(Saved data entries)
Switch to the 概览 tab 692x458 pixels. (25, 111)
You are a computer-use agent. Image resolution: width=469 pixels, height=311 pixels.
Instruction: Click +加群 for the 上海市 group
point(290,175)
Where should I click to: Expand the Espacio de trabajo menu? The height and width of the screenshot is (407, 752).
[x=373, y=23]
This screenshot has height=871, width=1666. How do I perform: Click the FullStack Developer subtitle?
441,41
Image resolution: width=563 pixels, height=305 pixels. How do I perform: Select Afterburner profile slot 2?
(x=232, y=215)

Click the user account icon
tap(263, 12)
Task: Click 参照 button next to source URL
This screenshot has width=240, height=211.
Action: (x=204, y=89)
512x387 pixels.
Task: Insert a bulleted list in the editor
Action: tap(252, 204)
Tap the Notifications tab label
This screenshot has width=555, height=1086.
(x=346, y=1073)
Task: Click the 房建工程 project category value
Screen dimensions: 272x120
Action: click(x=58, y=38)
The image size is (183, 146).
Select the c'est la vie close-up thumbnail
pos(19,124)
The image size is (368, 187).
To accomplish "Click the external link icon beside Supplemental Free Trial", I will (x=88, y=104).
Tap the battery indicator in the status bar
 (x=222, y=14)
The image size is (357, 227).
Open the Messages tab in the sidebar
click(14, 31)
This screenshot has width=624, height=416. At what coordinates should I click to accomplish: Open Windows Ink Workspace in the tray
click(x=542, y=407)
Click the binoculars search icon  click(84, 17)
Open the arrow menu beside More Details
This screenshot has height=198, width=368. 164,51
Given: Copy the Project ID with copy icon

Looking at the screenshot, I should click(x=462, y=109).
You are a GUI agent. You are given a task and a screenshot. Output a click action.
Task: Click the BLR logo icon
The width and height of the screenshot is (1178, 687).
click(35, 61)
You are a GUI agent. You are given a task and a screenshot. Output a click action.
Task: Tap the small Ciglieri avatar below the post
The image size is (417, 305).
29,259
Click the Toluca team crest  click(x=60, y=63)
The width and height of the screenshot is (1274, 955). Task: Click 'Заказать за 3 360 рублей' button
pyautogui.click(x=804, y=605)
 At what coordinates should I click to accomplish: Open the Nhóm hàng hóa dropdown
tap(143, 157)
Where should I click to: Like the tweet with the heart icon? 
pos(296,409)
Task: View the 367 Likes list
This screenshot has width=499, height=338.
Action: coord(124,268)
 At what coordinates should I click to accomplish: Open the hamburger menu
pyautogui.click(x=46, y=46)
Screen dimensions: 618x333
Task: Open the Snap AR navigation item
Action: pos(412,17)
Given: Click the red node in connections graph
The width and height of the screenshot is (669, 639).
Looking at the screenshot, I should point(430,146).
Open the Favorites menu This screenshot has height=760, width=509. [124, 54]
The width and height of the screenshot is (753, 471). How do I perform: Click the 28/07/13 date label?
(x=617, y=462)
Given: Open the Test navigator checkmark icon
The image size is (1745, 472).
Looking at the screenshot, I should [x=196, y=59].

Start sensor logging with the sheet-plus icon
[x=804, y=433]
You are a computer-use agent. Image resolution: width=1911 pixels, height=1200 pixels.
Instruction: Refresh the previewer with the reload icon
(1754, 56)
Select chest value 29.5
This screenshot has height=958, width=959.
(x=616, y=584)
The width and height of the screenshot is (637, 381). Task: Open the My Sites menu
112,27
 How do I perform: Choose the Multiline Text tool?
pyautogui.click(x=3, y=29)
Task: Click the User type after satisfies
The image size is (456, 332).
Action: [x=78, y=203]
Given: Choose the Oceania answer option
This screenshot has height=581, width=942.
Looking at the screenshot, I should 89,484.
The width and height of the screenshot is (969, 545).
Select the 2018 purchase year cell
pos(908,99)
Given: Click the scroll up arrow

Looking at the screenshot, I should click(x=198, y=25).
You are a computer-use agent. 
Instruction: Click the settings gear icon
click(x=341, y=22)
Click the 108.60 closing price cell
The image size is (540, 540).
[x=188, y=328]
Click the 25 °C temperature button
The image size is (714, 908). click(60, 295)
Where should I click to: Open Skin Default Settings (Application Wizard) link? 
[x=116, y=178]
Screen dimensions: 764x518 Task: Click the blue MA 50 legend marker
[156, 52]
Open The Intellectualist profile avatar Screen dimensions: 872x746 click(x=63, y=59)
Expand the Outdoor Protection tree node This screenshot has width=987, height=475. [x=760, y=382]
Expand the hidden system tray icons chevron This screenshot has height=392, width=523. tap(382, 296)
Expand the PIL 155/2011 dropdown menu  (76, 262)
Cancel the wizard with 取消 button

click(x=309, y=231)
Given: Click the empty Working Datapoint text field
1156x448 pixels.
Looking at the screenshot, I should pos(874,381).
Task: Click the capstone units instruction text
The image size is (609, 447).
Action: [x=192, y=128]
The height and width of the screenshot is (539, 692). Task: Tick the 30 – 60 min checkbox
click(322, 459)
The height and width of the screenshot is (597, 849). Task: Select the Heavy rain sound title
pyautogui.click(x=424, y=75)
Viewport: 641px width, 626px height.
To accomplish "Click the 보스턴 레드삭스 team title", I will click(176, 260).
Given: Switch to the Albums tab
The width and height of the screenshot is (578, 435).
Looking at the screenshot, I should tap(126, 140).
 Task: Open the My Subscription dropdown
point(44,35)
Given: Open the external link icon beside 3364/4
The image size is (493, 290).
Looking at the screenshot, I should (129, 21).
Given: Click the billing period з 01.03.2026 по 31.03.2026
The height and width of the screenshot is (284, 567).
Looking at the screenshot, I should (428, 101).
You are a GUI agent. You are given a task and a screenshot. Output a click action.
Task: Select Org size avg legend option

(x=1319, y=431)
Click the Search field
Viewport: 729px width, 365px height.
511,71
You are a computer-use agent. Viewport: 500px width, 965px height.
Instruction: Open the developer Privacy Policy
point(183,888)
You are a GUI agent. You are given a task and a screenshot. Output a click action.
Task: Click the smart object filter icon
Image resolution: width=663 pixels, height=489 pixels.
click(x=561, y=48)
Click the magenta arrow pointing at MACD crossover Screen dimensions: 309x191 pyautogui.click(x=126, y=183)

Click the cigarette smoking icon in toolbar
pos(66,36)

=== WORK TASK ===
Return each entry above exactly, leaving none out.

=== SOLUTION FOR THIS TASK ===
Switch to the 概览 tab 692x458 pixels. (25, 111)
You are a computer-use agent. Image resolution: width=469 pixels, height=311 pixels.
Instruction: Click +加群 for the 上海市 group
point(290,175)
Where should I click to: Expand the Espacio de trabajo menu? The height and width of the screenshot is (407, 752).
[x=373, y=23]
This screenshot has height=871, width=1666. How do I perform: Click the FullStack Developer subtitle?
441,41
Image resolution: width=563 pixels, height=305 pixels. How do I perform: Select Afterburner profile slot 2?
(x=232, y=215)

Click the user account icon
tap(263, 12)
Task: Click 参照 button next to source URL
This screenshot has width=240, height=211.
Action: (x=204, y=89)
512x387 pixels.
Task: Insert a bulleted list in the editor
Action: tap(252, 204)
Tap the Notifications tab label
This screenshot has width=555, height=1086.
(x=346, y=1073)
Task: Click the 房建工程 project category value
Screen dimensions: 272x120
Action: click(x=58, y=38)
The image size is (183, 146).
Select the c'est la vie close-up thumbnail
pos(19,124)
The image size is (368, 187).
To accomplish "Click the external link icon beside Supplemental Free Trial", I will (x=88, y=104).
Tap the battery indicator in the status bar
 (x=222, y=14)
The image size is (357, 227).
Open the Messages tab in the sidebar
click(14, 31)
This screenshot has width=624, height=416. At what coordinates should I click to accomplish: Open Windows Ink Workspace in the tray
click(x=542, y=407)
Click the binoculars search icon  click(84, 17)
Open the arrow menu beside More Details
This screenshot has height=198, width=368. 164,51
Given: Copy the Project ID with copy icon

Looking at the screenshot, I should click(x=462, y=109).
You are a GUI agent. You are given a task and a screenshot. Output a click action.
Task: Click the BLR logo icon
The width and height of the screenshot is (1178, 687).
click(35, 61)
You are a GUI agent. You are given a task and a screenshot. Output a click action.
Task: Tap the small Ciglieri avatar below the post
The image size is (417, 305).
29,259
Click the Toluca team crest  click(x=60, y=63)
The width and height of the screenshot is (1274, 955). Task: Click 'Заказать за 3 360 рублей' button
pyautogui.click(x=804, y=605)
 At what coordinates should I click to accomplish: Open the Nhóm hàng hóa dropdown
tap(143, 157)
Where should I click to: Like the tweet with the heart icon? 
pos(296,409)
Task: View the 367 Likes list
This screenshot has width=499, height=338.
Action: coord(124,268)
 At what coordinates should I click to accomplish: Open the hamburger menu
pyautogui.click(x=46, y=46)
Screen dimensions: 618x333
Task: Open the Snap AR navigation item
Action: pos(412,17)
Given: Click the red node in connections graph
The width and height of the screenshot is (669, 639).
Looking at the screenshot, I should point(430,146).
Open the Favorites menu This screenshot has height=760, width=509. [124, 54]
The width and height of the screenshot is (753, 471). How do I perform: Click the 28/07/13 date label?
(x=617, y=462)
Given: Open the Test navigator checkmark icon
The image size is (1745, 472).
Looking at the screenshot, I should [x=196, y=59].

Start sensor logging with the sheet-plus icon
[x=804, y=433]
You are a computer-use agent. Image resolution: width=1911 pixels, height=1200 pixels.
Instruction: Refresh the previewer with the reload icon
(1754, 56)
Select chest value 29.5
This screenshot has height=958, width=959.
(x=616, y=584)
The width and height of the screenshot is (637, 381). Task: Open the My Sites menu
112,27
 How do I perform: Choose the Multiline Text tool?
pyautogui.click(x=3, y=29)
Task: Click the User type after satisfies
The image size is (456, 332).
Action: [x=78, y=203]
Given: Choose the Oceania answer option
This screenshot has height=581, width=942.
Looking at the screenshot, I should 89,484.
The width and height of the screenshot is (969, 545).
Select the 2018 purchase year cell
pos(908,99)
Given: Click the scroll up arrow

Looking at the screenshot, I should click(x=198, y=25).
You are a computer-use agent. 
Instruction: Click the settings gear icon
click(x=341, y=22)
Click the 108.60 closing price cell
The image size is (540, 540).
[x=188, y=328]
Click the 25 °C temperature button
The image size is (714, 908). click(60, 295)
Where should I click to: Open Skin Default Settings (Application Wizard) link? 
[x=116, y=178]
Screen dimensions: 764x518 Task: Click the blue MA 50 legend marker
[156, 52]
Open The Intellectualist profile avatar Screen dimensions: 872x746 click(x=63, y=59)
Expand the Outdoor Protection tree node This screenshot has width=987, height=475. [x=760, y=382]
Expand the hidden system tray icons chevron This screenshot has height=392, width=523. tap(382, 296)
Expand the PIL 155/2011 dropdown menu  (76, 262)
Cancel the wizard with 取消 button

click(x=309, y=231)
Given: Click the empty Working Datapoint text field
1156x448 pixels.
Looking at the screenshot, I should pos(874,381).
Task: Click the capstone units instruction text
The image size is (609, 447).
Action: [x=192, y=128]
The height and width of the screenshot is (539, 692). Task: Tick the 30 – 60 min checkbox
click(322, 459)
The height and width of the screenshot is (597, 849). Task: Select the Heavy rain sound title
pyautogui.click(x=424, y=75)
Viewport: 641px width, 626px height.
To accomplish "Click the 보스턴 레드삭스 team title", I will click(176, 260).
Given: Switch to the Albums tab
The width and height of the screenshot is (578, 435).
Looking at the screenshot, I should tap(126, 140).
 Task: Open the My Subscription dropdown
point(44,35)
Given: Open the external link icon beside 3364/4
The image size is (493, 290).
Looking at the screenshot, I should (129, 21).
Given: Click the billing period з 01.03.2026 по 31.03.2026
The height and width of the screenshot is (284, 567).
Looking at the screenshot, I should (428, 101).
You are a GUI agent. You are given a task and a screenshot. Output a click action.
Task: Select Org size avg legend option

(x=1319, y=431)
Click the Search field
Viewport: 729px width, 365px height.
511,71
You are a computer-use agent. Viewport: 500px width, 965px height.
Instruction: Open the developer Privacy Policy
point(183,888)
You are a GUI agent. You are given a task and a screenshot. Output a click action.
Task: Click the smart object filter icon
Image resolution: width=663 pixels, height=489 pixels.
click(x=561, y=48)
Click the magenta arrow pointing at MACD crossover Screen dimensions: 309x191 pyautogui.click(x=126, y=183)

Click the cigarette smoking icon in toolbar
pos(66,36)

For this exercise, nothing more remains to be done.